● **The problem**:
The records sit below this line. Repeat all of them exactly.

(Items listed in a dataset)
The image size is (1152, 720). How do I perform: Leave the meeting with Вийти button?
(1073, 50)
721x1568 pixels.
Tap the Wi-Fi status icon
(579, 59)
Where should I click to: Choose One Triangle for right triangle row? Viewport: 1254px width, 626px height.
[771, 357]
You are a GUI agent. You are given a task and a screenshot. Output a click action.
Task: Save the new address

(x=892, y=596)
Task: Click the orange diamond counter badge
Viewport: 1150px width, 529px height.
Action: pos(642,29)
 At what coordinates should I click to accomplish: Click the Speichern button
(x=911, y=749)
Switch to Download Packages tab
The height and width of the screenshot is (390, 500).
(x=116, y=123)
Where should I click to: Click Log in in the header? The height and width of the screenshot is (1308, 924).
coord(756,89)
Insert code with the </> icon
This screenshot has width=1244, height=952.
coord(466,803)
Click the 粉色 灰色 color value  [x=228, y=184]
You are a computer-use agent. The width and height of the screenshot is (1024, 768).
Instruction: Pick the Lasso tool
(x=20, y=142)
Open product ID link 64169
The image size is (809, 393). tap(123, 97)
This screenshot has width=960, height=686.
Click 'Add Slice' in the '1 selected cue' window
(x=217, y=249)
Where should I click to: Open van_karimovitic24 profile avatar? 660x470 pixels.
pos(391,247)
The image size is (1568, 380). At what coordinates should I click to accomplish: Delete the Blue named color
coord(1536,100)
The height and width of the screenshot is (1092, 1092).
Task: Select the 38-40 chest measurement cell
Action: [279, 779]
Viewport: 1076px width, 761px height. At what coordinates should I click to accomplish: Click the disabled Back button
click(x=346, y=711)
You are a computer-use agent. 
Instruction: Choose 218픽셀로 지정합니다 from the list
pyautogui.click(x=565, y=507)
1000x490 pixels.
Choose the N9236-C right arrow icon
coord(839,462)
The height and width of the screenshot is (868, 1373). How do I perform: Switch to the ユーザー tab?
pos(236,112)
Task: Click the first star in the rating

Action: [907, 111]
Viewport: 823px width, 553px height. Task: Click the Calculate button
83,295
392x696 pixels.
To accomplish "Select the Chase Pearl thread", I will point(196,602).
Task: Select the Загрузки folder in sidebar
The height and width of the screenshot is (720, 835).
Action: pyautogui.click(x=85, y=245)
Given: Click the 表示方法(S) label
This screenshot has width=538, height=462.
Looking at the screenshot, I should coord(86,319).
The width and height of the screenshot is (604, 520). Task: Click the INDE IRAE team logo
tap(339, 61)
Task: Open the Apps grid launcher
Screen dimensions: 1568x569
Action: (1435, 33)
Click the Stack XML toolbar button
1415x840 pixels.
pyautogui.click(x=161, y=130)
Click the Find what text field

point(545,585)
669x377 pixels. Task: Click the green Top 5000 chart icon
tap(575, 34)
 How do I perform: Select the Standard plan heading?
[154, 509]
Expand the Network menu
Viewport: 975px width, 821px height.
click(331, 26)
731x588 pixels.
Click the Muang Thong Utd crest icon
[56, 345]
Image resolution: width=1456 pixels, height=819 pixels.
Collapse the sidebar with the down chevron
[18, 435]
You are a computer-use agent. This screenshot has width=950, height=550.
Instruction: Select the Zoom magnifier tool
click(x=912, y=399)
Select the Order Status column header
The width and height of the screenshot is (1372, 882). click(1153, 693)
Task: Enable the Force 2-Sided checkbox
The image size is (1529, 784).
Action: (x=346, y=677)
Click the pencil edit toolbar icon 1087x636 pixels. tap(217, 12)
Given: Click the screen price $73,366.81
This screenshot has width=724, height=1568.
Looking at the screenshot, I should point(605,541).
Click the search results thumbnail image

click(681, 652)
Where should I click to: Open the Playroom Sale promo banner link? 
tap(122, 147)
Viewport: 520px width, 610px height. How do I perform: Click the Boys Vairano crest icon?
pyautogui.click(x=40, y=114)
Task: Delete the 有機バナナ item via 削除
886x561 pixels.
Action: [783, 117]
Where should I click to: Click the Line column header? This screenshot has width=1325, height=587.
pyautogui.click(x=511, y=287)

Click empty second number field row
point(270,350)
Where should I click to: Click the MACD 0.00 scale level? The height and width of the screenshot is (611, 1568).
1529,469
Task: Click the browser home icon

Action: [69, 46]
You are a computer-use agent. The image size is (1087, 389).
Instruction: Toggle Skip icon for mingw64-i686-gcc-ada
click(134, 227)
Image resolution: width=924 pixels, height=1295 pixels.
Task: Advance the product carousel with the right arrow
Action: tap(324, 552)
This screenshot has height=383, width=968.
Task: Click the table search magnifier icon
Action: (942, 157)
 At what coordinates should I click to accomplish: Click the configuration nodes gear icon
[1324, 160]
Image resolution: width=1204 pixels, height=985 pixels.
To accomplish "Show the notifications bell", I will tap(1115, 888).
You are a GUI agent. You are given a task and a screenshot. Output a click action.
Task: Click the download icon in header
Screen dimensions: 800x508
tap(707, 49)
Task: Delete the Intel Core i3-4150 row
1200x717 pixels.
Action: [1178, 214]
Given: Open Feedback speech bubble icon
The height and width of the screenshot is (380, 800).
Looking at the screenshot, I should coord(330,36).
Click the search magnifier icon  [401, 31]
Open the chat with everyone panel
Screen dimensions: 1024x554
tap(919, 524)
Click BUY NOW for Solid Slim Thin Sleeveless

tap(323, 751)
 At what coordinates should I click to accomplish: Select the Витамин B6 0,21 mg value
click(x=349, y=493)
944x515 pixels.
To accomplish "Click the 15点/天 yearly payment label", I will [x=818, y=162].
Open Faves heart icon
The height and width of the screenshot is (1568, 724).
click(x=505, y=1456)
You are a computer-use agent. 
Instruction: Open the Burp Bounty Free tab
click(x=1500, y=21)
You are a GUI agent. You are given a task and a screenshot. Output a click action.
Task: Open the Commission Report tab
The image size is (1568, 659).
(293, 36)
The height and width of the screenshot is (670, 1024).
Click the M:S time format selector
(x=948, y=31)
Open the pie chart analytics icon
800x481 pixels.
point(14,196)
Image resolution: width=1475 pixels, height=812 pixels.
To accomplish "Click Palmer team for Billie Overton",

● **Exercise output**:
The image size is (1152, 720). How do I perform: Leave the meeting with Вийти button?
(1073, 50)
721x1568 pixels.
Tap the Wi-Fi status icon
(579, 59)
Where should I click to: Choose One Triangle for right triangle row? Viewport: 1254px width, 626px height.
[771, 357]
You are a GUI agent. You are given a task and a screenshot. Output a click action.
Task: Save the new address

(x=892, y=596)
Task: Click the orange diamond counter badge
Viewport: 1150px width, 529px height.
Action: pos(642,29)
 At what coordinates should I click to accomplish: Click the Speichern button
(x=911, y=749)
Switch to Download Packages tab
The height and width of the screenshot is (390, 500).
(x=116, y=123)
Where should I click to: Click Log in in the header? The height and width of the screenshot is (1308, 924).
coord(756,89)
Insert code with the </> icon
This screenshot has width=1244, height=952.
coord(466,803)
Click the 粉色 灰色 color value  [x=228, y=184]
You are a computer-use agent. The width and height of the screenshot is (1024, 768).
Instruction: Pick the Lasso tool
(x=20, y=142)
Open product ID link 64169
The image size is (809, 393). tap(123, 97)
This screenshot has width=960, height=686.
Click 'Add Slice' in the '1 selected cue' window
(x=217, y=249)
Where should I click to: Open van_karimovitic24 profile avatar? 660x470 pixels.
pos(391,247)
The image size is (1568, 380). At what coordinates should I click to accomplish: Delete the Blue named color
coord(1536,100)
The height and width of the screenshot is (1092, 1092).
Task: Select the 38-40 chest measurement cell
Action: [279, 779]
Viewport: 1076px width, 761px height. At what coordinates should I click to accomplish: Click the disabled Back button
click(x=346, y=711)
You are a computer-use agent. 
Instruction: Choose 218픽셀로 지정합니다 from the list
pyautogui.click(x=565, y=507)
1000x490 pixels.
Choose the N9236-C right arrow icon
coord(839,462)
The height and width of the screenshot is (868, 1373). How do I perform: Switch to the ユーザー tab?
pos(236,112)
Task: Click the first star in the rating

Action: [907, 111]
Viewport: 823px width, 553px height. Task: Click the Calculate button
83,295
392x696 pixels.
To accomplish "Select the Chase Pearl thread", I will point(196,602).
Task: Select the Загрузки folder in sidebar
The height and width of the screenshot is (720, 835).
Action: pyautogui.click(x=85, y=245)
Given: Click the 表示方法(S) label
This screenshot has width=538, height=462.
Looking at the screenshot, I should coord(86,319).
The width and height of the screenshot is (604, 520). Task: Click the INDE IRAE team logo
tap(339, 61)
Task: Open the Apps grid launcher
Screen dimensions: 1568x569
Action: (1435, 33)
Click the Stack XML toolbar button
1415x840 pixels.
pyautogui.click(x=161, y=130)
Click the Find what text field

point(545,585)
669x377 pixels. Task: Click the green Top 5000 chart icon
tap(575, 34)
 How do I perform: Select the Standard plan heading?
[154, 509]
Expand the Network menu
Viewport: 975px width, 821px height.
click(331, 26)
731x588 pixels.
Click the Muang Thong Utd crest icon
[56, 345]
Image resolution: width=1456 pixels, height=819 pixels.
Collapse the sidebar with the down chevron
[18, 435]
You are a computer-use agent. This screenshot has width=950, height=550.
Instruction: Select the Zoom magnifier tool
click(x=912, y=399)
Select the Order Status column header
The width and height of the screenshot is (1372, 882). click(1153, 693)
Task: Enable the Force 2-Sided checkbox
The image size is (1529, 784).
Action: (x=346, y=677)
Click the pencil edit toolbar icon 1087x636 pixels. tap(217, 12)
Given: Click the screen price $73,366.81
This screenshot has width=724, height=1568.
Looking at the screenshot, I should point(605,541).
Click the search results thumbnail image

click(681, 652)
Where should I click to: Open the Playroom Sale promo banner link? 
tap(122, 147)
Viewport: 520px width, 610px height. How do I perform: Click the Boys Vairano crest icon?
pyautogui.click(x=40, y=114)
Task: Delete the 有機バナナ item via 削除
886x561 pixels.
Action: [783, 117]
Where should I click to: Click the Line column header? This screenshot has width=1325, height=587.
pyautogui.click(x=511, y=287)

Click empty second number field row
point(270,350)
Where should I click to: Click the MACD 0.00 scale level? The height and width of the screenshot is (611, 1568).
1529,469
Task: Click the browser home icon

Action: [69, 46]
You are a computer-use agent. The image size is (1087, 389).
Instruction: Toggle Skip icon for mingw64-i686-gcc-ada
click(134, 227)
Image resolution: width=924 pixels, height=1295 pixels.
Task: Advance the product carousel with the right arrow
Action: tap(324, 552)
This screenshot has height=383, width=968.
Task: Click the table search magnifier icon
Action: (942, 157)
 At what coordinates should I click to accomplish: Click the configuration nodes gear icon
[1324, 160]
Image resolution: width=1204 pixels, height=985 pixels.
To accomplish "Show the notifications bell", I will tap(1115, 888).
You are a GUI agent. You are given a task and a screenshot. Output a click action.
Task: Click the download icon in header
Screen dimensions: 800x508
tap(707, 49)
Task: Delete the Intel Core i3-4150 row
1200x717 pixels.
Action: [1178, 214]
Given: Open Feedback speech bubble icon
The height and width of the screenshot is (380, 800).
Looking at the screenshot, I should coord(330,36).
Click the search magnifier icon  [401, 31]
Open the chat with everyone panel
Screen dimensions: 1024x554
tap(919, 524)
Click BUY NOW for Solid Slim Thin Sleeveless

tap(323, 751)
 At what coordinates should I click to accomplish: Select the Витамин B6 0,21 mg value
click(x=349, y=493)
944x515 pixels.
To accomplish "Click the 15点/天 yearly payment label", I will [x=818, y=162].
Open Faves heart icon
The height and width of the screenshot is (1568, 724).
click(x=505, y=1456)
You are a computer-use agent. 
Instruction: Open the Burp Bounty Free tab
click(x=1500, y=21)
You are a GUI agent. You are given a task and a screenshot. Output a click action.
Task: Open the Commission Report tab
The image size is (1568, 659).
(293, 36)
The height and width of the screenshot is (670, 1024).
Click the M:S time format selector
(x=948, y=31)
Open the pie chart analytics icon
800x481 pixels.
point(14,196)
Image resolution: width=1475 pixels, height=812 pixels.
To accomplish "Click Palmer team for Billie Overton",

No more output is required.